Bronwyn Davis, Lima, Peru
It was awful. At first I though it was going to finish, but it continued so much longer. Everything was trembling - cars, the floor, walls, and there were odd lights that illuminated the sky many times. People were screaming and hugging because it was so long.
Jessica, Lima, Peru
This was the scariest moment of my life. I'm still quite upset about it. I was stuck on the ninth floor by myself and was not sure whether to run or stay. It is a feeling I don't want to repeat. Apparently the last time there was a big earthquake like this it was followed up a month later by an even bigger one.
Julian Walter, Lima, Peru
We live on the outskirts of Lima and were in a house with some friends when the earthquake struck. We are used to tremors that happen about three or four times a year, but this was different. The ground started to move and it seemed to continue without end. We all rushed into the street but it just continued and we knew immediately that it was something big. The vehicles rocked from side to side and all the windows rattled.
John Udris, Lima, Peru
Unlike the tremors we usually get here, I could actually feel the ground moving beneath my feet, even after we went out of the house. It lasted forever, I've never experienced an earthquake or tremor that lasted so long and I think that was what scared people so much. Right now all the TV stations are asking for blood donations because hospitals in Ica, Pisco and Canete have run out of it already and can't cope with the number of injured people.
Ximena, Lima, Peru
It was a frightening experience. I have experienced tremors before, but never standing out in the street watching the trees swaying, light posts bending, and actually feeling the waves under my feet, with my knees shaking.
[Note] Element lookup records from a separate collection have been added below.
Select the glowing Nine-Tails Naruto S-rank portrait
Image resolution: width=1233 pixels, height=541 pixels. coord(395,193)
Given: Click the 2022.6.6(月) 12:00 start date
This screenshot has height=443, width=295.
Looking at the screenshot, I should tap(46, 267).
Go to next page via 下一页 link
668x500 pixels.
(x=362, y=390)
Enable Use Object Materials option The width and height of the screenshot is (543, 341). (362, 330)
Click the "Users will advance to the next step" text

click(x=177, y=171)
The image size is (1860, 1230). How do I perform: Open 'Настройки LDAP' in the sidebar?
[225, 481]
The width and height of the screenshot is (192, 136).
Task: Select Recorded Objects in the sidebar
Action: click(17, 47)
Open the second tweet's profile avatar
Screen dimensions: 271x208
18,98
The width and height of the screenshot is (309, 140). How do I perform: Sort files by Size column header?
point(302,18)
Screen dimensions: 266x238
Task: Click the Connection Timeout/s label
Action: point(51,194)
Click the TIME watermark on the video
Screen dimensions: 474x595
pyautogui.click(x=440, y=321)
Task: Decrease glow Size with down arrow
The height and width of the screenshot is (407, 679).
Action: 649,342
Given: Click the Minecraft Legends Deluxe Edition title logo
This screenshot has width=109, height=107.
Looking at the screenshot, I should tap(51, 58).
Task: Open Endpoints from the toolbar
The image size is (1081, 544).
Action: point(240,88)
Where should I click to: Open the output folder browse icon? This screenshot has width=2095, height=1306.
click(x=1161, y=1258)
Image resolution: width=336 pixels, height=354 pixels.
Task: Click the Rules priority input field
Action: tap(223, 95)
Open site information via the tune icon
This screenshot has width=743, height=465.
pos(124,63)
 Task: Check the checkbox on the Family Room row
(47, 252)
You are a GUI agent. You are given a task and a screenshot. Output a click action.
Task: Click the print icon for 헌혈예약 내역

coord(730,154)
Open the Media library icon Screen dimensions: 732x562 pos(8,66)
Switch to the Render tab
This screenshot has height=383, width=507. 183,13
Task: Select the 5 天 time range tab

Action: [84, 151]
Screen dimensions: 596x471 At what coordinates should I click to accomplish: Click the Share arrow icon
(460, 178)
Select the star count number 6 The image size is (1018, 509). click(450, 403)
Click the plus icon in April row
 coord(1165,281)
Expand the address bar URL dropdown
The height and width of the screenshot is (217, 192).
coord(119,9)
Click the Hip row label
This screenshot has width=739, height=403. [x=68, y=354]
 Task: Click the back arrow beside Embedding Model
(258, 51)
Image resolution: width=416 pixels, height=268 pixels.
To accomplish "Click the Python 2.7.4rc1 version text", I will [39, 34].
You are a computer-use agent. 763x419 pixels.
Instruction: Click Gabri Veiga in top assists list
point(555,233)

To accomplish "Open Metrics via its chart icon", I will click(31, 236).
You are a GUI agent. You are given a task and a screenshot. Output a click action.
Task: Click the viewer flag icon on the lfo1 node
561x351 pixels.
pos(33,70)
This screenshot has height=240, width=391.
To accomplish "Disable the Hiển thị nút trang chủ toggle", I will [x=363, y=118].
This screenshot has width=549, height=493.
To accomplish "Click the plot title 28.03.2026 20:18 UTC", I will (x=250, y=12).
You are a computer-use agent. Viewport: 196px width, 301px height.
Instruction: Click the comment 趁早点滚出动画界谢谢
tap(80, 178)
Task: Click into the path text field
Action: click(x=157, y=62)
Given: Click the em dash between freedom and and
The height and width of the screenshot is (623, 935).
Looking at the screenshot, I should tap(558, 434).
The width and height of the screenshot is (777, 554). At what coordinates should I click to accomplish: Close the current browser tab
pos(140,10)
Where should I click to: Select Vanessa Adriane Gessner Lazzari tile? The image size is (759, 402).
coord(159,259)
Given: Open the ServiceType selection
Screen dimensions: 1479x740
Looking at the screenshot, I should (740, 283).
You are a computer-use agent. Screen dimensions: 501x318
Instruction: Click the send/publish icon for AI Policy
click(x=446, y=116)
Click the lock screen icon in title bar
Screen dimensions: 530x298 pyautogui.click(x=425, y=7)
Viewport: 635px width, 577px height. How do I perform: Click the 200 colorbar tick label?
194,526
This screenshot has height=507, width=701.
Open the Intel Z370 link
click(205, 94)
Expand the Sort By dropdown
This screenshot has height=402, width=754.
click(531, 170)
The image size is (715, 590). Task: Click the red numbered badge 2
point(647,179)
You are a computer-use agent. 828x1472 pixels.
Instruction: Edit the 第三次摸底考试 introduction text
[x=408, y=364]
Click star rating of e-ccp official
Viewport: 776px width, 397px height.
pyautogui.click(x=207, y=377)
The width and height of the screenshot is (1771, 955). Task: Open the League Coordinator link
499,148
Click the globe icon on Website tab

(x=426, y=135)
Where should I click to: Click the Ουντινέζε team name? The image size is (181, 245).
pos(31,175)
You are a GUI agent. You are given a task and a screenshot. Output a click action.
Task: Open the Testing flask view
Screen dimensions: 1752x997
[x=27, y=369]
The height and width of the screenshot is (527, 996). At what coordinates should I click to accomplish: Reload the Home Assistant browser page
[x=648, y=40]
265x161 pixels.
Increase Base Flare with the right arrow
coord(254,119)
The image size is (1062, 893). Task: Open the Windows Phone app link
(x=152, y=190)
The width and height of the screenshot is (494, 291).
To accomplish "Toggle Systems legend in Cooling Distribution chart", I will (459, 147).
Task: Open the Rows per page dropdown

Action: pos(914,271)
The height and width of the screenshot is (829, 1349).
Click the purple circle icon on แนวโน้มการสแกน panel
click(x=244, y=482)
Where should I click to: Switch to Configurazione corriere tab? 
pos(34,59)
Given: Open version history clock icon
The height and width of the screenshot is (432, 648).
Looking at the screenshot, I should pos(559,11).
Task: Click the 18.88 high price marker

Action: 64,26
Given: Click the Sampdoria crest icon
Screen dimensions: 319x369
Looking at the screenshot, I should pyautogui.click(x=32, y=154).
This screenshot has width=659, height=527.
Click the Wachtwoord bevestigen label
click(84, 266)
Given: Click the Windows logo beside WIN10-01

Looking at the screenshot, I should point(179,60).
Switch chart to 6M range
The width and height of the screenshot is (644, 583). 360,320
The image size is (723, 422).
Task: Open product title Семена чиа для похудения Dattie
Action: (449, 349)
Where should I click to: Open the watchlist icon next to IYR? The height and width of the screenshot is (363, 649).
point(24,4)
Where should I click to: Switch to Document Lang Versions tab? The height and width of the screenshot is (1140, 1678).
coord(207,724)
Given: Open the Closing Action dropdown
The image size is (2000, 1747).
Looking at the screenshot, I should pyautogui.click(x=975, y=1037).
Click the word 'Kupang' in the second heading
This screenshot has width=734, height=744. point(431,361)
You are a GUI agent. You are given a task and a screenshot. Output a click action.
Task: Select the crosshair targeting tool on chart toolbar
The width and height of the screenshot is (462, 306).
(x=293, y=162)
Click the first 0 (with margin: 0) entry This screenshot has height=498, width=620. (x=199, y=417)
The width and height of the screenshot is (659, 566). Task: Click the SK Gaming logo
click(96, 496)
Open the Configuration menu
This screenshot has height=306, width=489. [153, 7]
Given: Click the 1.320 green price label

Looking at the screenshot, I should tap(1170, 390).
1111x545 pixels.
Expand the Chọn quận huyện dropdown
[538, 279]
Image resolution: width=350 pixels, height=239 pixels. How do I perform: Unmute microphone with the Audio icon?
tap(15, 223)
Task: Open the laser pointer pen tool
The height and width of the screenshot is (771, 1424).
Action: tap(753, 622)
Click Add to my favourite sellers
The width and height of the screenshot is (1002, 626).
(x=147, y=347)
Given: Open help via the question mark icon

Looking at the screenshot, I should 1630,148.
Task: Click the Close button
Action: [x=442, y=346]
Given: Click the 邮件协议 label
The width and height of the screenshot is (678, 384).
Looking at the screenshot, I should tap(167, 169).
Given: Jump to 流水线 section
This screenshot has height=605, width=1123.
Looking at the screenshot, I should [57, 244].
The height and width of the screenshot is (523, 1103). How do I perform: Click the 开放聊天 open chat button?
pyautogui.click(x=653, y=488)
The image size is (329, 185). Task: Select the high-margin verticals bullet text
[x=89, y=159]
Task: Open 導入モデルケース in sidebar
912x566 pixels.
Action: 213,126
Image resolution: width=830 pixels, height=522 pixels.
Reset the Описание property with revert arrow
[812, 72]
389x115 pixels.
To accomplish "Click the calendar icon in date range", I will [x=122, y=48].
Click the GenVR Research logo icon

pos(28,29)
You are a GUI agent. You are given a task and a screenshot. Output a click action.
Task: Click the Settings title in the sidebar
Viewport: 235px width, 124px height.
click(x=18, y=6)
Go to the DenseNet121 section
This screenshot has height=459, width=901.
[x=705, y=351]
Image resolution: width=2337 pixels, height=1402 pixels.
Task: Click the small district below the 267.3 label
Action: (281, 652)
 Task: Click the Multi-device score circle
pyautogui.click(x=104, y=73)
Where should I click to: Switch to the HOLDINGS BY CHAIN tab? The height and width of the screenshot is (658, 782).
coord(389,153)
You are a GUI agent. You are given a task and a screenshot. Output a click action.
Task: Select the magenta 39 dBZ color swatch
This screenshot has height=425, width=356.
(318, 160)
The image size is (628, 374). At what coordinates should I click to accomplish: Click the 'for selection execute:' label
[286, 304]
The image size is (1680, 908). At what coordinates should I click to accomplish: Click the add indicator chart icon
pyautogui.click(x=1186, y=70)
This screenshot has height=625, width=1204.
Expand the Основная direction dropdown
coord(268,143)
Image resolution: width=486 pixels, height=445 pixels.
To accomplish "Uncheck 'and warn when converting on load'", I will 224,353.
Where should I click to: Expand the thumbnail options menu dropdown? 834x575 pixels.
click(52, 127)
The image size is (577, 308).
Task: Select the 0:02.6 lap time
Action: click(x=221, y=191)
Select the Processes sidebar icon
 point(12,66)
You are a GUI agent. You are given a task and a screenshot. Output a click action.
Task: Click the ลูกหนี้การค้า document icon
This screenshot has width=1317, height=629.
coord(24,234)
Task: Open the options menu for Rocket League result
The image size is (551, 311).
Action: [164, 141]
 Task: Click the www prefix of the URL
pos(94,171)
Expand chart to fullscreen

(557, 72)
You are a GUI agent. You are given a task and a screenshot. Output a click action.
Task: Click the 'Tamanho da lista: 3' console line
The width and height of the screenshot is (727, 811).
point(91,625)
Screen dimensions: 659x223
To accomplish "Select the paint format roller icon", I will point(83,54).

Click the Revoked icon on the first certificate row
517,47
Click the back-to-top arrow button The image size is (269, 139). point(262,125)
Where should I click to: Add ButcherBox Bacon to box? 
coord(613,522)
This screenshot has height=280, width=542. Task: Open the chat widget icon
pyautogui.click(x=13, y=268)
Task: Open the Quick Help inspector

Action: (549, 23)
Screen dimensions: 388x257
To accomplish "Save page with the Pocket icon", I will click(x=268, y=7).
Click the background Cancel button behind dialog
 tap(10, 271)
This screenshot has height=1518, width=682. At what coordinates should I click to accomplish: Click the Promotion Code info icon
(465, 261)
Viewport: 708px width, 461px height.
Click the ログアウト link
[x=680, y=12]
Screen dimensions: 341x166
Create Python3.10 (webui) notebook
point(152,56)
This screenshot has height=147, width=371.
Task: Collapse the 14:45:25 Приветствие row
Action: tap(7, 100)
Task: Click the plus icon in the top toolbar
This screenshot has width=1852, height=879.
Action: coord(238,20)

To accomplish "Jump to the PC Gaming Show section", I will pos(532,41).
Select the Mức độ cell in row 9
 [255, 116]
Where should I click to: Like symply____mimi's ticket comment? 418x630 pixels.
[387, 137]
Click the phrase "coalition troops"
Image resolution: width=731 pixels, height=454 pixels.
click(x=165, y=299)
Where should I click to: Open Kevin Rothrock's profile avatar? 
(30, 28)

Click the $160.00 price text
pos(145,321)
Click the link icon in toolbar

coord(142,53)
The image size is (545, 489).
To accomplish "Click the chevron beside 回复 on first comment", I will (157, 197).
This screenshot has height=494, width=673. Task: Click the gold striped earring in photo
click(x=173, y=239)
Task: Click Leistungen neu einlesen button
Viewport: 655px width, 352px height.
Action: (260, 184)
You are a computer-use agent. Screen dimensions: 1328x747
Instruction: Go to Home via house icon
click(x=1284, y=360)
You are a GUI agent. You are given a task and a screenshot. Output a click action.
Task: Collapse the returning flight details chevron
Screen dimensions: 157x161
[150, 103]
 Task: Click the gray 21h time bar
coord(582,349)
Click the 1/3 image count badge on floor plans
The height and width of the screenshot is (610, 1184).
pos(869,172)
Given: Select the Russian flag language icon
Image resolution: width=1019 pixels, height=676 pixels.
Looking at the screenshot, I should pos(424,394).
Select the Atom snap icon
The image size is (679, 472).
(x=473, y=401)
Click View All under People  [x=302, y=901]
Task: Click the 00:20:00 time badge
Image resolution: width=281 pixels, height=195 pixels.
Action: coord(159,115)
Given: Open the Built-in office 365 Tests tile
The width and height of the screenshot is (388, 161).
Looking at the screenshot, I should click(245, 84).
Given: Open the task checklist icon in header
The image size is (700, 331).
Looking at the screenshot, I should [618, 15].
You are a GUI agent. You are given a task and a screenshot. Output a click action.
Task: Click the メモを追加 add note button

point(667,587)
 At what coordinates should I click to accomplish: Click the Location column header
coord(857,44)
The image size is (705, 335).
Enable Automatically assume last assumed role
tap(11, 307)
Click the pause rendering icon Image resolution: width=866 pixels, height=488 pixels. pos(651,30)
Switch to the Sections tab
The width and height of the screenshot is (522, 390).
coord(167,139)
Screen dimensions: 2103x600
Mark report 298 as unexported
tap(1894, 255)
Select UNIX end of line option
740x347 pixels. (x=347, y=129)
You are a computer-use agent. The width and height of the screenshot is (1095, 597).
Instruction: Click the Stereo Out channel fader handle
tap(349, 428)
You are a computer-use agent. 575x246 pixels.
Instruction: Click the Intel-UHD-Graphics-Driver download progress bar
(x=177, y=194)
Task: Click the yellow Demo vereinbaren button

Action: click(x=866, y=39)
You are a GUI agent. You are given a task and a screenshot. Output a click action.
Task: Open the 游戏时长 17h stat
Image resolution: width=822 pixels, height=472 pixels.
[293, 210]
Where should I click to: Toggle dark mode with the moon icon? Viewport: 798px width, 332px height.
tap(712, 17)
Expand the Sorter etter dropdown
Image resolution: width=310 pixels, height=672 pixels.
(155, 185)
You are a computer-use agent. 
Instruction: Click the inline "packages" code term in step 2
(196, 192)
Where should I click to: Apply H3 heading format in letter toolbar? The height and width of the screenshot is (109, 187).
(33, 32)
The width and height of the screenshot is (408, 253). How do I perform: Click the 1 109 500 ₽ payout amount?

Marion Michelsen, Lima, Peru
It was terrible. It's the first time that an earthquake here has lasted more than two minutes. There were many people in the streets crying, shouting, hugging each other. It was awful.
To stand on a wooden floor and feel the whole thing moving underneath your feet makes you realise just how insignificant you are. Truly frightening.
Spencer Bailey, Lima, Peru
This earthquake is the strongest I've ever felt, and the longest one as well, at two minutes. For some it seemed like the end of the world, and most people I know are still nervous. Some were too scared to sleep all night because they feared another one. After the earthquake most people stayed outside their houses for at least an hour.
Berenice, Lima, Peru
I was in the commercial zone in Lima, Miraflores. There were a lot of people in this district and tourists as well, not to mention a lot of traffic. The quake was like nothing I've ever felt before. People took to the streets and many started screaming with panic. Fortunately, Lima in generally is fine. However, the city of Ica is in chaos because many houses and places were destroyed.
Pappo Texaco, Lima, Peru
After the earthquake, all the transportation was blocked by traffic jams and the phone lines are still not working properly. People are really scared because we haven't had an earthquake like this since 1974.
Teresa Quevedo, Lima, Peru
In my 33 years I never experienced such a long and strong earthquake in Peru. It felt like it would never end.